Run (part of) healpy in the browser with pyodide

python
healpy
Published

July 17, 2024

Thanks to the help of @VeerioSDSC and Rick Wagner, I have been able to run part of healpy in the browser. For now only tested reading FITS maps and plotting with projview.

Compiling the C++ and Cython extensions was difficult so for experimental purposes we opted for stripping healpy of all extensions making it a pure Python package, see https://github.com/healpy/pyhealpy

Then it is possible to build a wheel of healpy compiled to Javascript with pyodide and emscripten, see: https://github.com/healpy/pyhealpy/blob/pyhealpy/README.md

Once the wheel is available it is possible to load it in a web page and use it, see the page source at:

index.html for plotting a fits map in the browser

See the generated website, open the Developer console to see the logs.

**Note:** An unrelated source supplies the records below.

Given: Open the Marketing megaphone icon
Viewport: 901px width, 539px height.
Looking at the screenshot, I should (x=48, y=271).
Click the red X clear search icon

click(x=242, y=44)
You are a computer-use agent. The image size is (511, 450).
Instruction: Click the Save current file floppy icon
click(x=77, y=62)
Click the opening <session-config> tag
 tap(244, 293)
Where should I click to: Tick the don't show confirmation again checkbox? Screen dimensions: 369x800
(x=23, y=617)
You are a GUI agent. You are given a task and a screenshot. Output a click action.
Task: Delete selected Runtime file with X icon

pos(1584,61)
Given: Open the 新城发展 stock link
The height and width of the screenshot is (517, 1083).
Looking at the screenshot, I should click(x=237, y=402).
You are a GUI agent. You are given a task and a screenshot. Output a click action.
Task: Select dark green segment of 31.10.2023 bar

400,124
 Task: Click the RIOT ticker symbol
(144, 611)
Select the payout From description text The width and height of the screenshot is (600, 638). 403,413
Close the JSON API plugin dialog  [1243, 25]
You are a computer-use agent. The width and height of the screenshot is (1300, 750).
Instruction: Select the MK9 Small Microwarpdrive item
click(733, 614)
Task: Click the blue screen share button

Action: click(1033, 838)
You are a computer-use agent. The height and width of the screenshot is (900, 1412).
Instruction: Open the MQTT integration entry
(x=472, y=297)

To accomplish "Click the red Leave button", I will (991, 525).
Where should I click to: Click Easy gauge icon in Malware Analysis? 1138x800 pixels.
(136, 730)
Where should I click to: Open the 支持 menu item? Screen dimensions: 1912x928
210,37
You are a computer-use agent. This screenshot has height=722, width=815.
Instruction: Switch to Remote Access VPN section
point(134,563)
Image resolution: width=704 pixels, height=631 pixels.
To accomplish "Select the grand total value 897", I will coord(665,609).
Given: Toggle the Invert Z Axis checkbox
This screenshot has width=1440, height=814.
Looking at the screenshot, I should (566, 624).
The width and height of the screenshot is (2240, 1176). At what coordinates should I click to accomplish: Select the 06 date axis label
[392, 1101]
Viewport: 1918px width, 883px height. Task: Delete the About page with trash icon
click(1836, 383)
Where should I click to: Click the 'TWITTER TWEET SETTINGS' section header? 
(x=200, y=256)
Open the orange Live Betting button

Details on how to use Github Actions to build and deploy.

Screenshot

JupyterLite

We can also run JupyterLite in the browser and import this package, see a preliminary test at:

https://github.com/healpy/pyhealpy/tree/pyhealpy/jupyterlite

it is deployed at https://healpy.github.io/pyhealpy/jup/lab/index.html

This allows to run JupyterLite, load healpy, read maps loaded into JupyterLite with healpy, it is also possible to use jupyterlab-open-url-parameter to retrieve a map at runtime. However there are several limitations:

  • loading maps via fromUrl is very slow and works only for tiny maps, even a 30 MB map is too large and makes JupyterLite hang for minutes
  • pyhealpy only supports maps in ring ordering, maps in nest ordering require ring2nest functionality which is not imported from the C++ package.